Why did you decide to become a mentor?
Throughout my career, I’ve experienced on my own how essential mentorship is. Having a mentor is like going on an unknown trip in the jungle but having a local with you, who knows which berries you can eat, which you should avoid or how to defend. Mentors are a critical backbone in the business world for any successful entrepreneur. Its your time to find somebody who has done it before, who is open to help and share their experience & knowledge so you can tap into your full potential.
Keep in mind though, that mentors should not present solutions - mentors should focus on providing you with the right tools and frameworks - the execution is on you.
How did you get your career start?
I started to build things very early on and self-taught by trial-and-error, by success and massive failures. My inner drive and curiosity for building and creating value for others kept me going.
I failed many times, I probably built 20 non-successful projects, lost some amounts of money until I slowly gained ground and experience, knowledge and skills that helped me to understand what it really means to build successful products. Product-full-stack as a skill is probably a critical piece in my journey to understand any in-and-outs of a business in order to build successful products for the masses.
How do you usually set up mentorships?
First, I like to understand the human behind. This is a critical piece to get to know their motivation, current struggles, goals and fears. I usually take time to get a full picture of the current status quo and all dependencies.
The second phase is all about alignment and goal setting. What do we want to achieve for the next 1 month - 3months - 6months? What do we not want to achieve, defining anti-goals is an interesting practice my mentees really enjoy. I let them write down a little game plan, the foundation for our work, basically a little strategy paper.

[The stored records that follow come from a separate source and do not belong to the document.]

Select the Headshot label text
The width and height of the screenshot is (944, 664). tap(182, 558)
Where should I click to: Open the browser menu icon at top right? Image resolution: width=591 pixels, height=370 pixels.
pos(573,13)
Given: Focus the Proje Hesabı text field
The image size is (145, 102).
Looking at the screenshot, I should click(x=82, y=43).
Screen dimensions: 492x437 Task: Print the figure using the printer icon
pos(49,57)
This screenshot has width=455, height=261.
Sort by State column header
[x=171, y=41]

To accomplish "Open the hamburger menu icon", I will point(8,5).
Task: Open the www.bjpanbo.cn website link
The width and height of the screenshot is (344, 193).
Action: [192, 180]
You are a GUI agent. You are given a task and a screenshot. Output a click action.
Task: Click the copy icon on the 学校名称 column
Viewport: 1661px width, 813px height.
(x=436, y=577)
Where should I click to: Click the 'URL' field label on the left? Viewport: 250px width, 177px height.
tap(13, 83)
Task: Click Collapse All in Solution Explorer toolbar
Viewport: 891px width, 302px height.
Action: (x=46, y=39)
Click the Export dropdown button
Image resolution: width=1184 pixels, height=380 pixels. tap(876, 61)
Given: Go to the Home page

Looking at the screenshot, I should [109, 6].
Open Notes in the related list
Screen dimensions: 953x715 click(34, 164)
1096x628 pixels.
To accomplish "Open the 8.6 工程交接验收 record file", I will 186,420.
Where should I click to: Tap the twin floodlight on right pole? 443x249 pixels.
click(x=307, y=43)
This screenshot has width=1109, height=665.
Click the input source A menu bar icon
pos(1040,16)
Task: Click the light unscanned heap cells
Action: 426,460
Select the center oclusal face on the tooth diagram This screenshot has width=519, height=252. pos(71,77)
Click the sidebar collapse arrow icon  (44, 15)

The third phase is all about execution. I usually schedule bi-weekly check-ins in order to discuss wins, fails and learnings. Preparation is key for those sessions. The better prepared, the more value will be generated out of those sessions. We usually discuss also one new mental model or new framework to overcome current struggles or bottle necks. I try to go deep on current problems and obstacles and let them understand problems through first-principle views, not superficial solutions. Compounding effects kicks in around 2-3 months mentoring.
What is one piece of advice you’d give to your younger self?Start early and break things. You need to learn how to start, how to fail and how to continue. It should almost be your mantra. Be fast in failing and iterate based on your learnings. Develop principles around it and build discipline. The majority of people will stop continuing after they experienced the first failure - you need to have more perseverance. Your first project probably won’t be a success. Your odds though will improve with every little learning you gain. Start early and move fast.
What are you getting out of being a mentor?
I like to share my experience, knowledge and especially failures. This is the invaluable currency as entrepreneur that I missed in the first place. Why not starting to give something back to new entrepreneurs who want to change the world to something better? Its time to build, for that you need a strong community of builders, mentors and believers around you. Overall, I really enjoy to have a small impact on the next wave of builders.